It seems with each passing year, just decorating the Christmas tree or hanging a wreath on the front door doesn't cut it anymore for the holidays.
More and more homes across the country are upping their Christmas light game. Some residents are covering their homes in hundreds of thousands of lights and dancing characters and others are setting their well-timed light displays to music.
But this year, ABC’s holiday decorating competition series, “The Great Christmas Light Fight,” is no longer pitting individual McMansions against each other but instead decking the halls of entire neighborhoods.
One of the neighborhoods featured on the show is in the aptly named Celebration, Florida, where 11 houses synced up their light displays to Michael Buble, used holographic Santas and turned trampolines into projection screens.
In Florida, December usually means 70 degrees with 45 percent humidity, but in Celebration, the residents used snow machines to create a white Christmas.

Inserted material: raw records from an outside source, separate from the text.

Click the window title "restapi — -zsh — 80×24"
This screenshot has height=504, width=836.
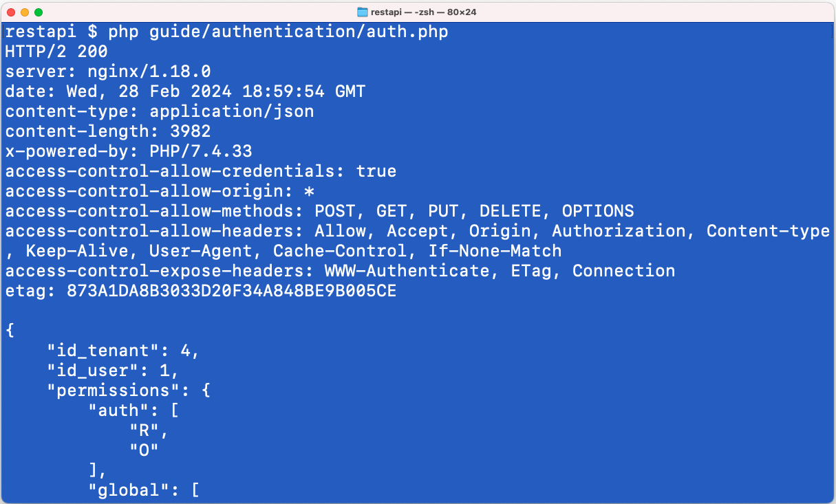(424, 12)
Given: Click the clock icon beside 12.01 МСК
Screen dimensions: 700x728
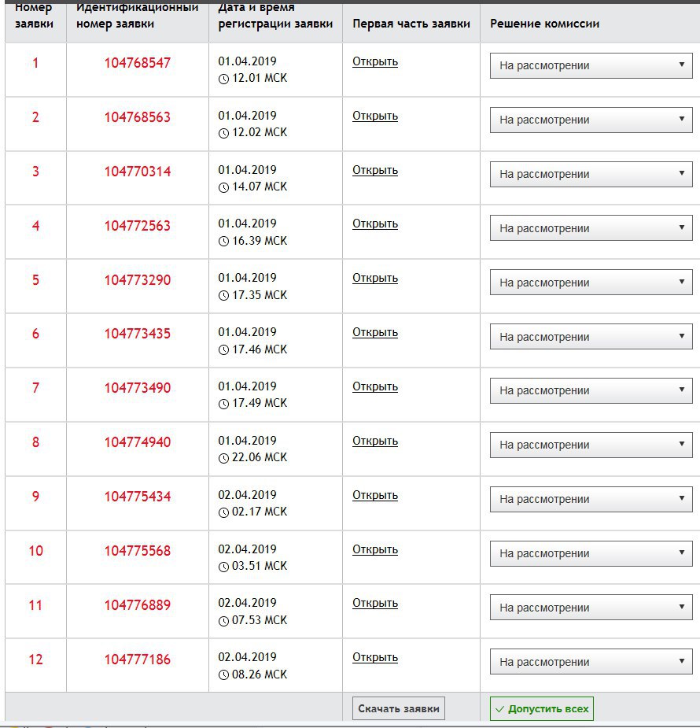Looking at the screenshot, I should [x=223, y=79].
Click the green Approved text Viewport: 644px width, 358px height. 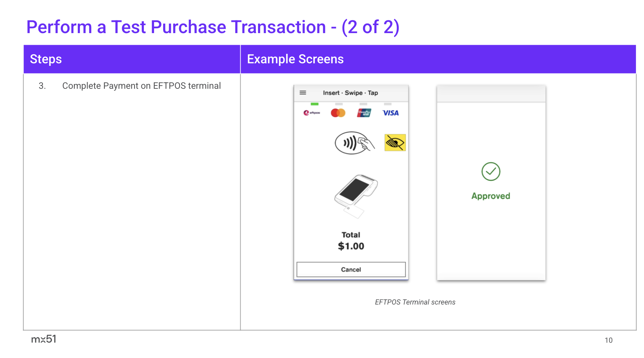click(491, 196)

Celebration is one of three different neighborhoods competing for $50,000 in prize money in the ABC series' third season, which airs Monday. The others are Waipahu, Hawaii and Gilbert, Arizona.

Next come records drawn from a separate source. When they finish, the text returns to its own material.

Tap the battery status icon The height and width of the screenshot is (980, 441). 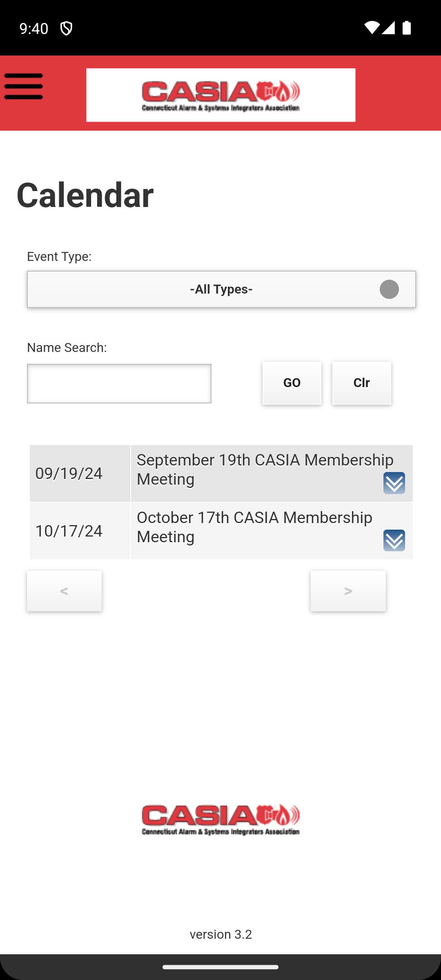tap(407, 28)
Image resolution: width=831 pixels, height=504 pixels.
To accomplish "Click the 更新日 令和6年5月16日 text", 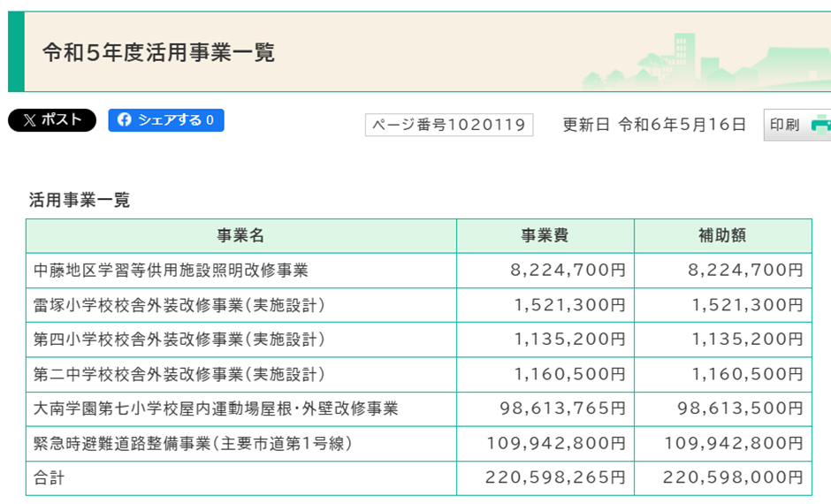I will pyautogui.click(x=654, y=125).
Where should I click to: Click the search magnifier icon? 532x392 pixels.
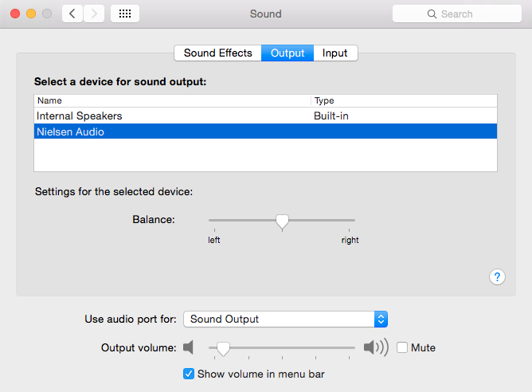(x=432, y=14)

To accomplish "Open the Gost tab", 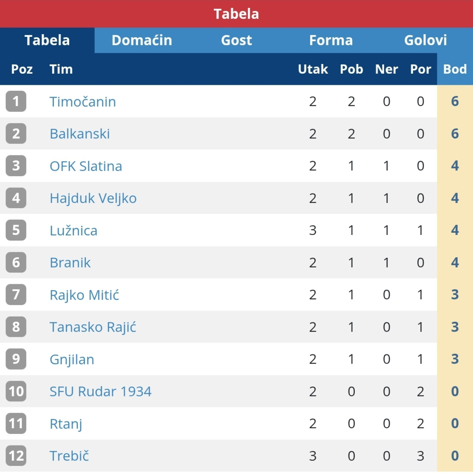I will [x=237, y=40].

Given this, it might not be surprising to learn that the National Retail Federation estimates that Americans will spend $7.2 billion this year just on Christmas decorations.

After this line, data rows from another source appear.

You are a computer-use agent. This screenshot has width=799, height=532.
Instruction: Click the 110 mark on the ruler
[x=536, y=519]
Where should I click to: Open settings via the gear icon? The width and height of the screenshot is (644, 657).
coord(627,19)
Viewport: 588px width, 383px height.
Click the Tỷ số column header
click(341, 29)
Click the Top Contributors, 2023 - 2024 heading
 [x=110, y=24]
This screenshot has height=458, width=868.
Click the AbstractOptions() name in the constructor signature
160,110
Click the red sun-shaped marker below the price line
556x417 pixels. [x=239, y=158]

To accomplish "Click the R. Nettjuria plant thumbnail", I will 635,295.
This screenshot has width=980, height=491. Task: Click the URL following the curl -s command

Keith Shaw of Cranbury, New Jersey isn’t competing in “The Great Christmas Light Fight,” but has one of the biggest Christmas light displays in the Garden State -- and all of it is timed to music.
Shaw taught himself how to program more than 125,000 lights that he has in his front lawn this year. The “Christmas tree” in his front yard is a giant cone of string lights attached to a flagpole with “a lot of extension cords,” he said, about 25,000 feet of them.
“There’s over 47,000 light bulbs on this tree,” Shaw said. “Rockefeller Center [Christmas tree] has 45,000 on their biggest year.”
Shaw said it took him 54 hours just to put the tree up, and that’s just one feature in his annual Christmas light show. His whole lawn and the roof of his house is a light grid, and he has a wall of 64 snowflakes made up of a total of 6,400 lights. Next to that is a light display made to look like a fountain.
“Just like the Bellagio Fountain except with lights,” he said.
Shaw draws enormous crowds when he puts on his Christmas light show three nights a week. Although some of his neighbors have complained, this is Shaw's ninth year putting on the light display and he hopes to keep the Christmas spirit at his home merry and very bright.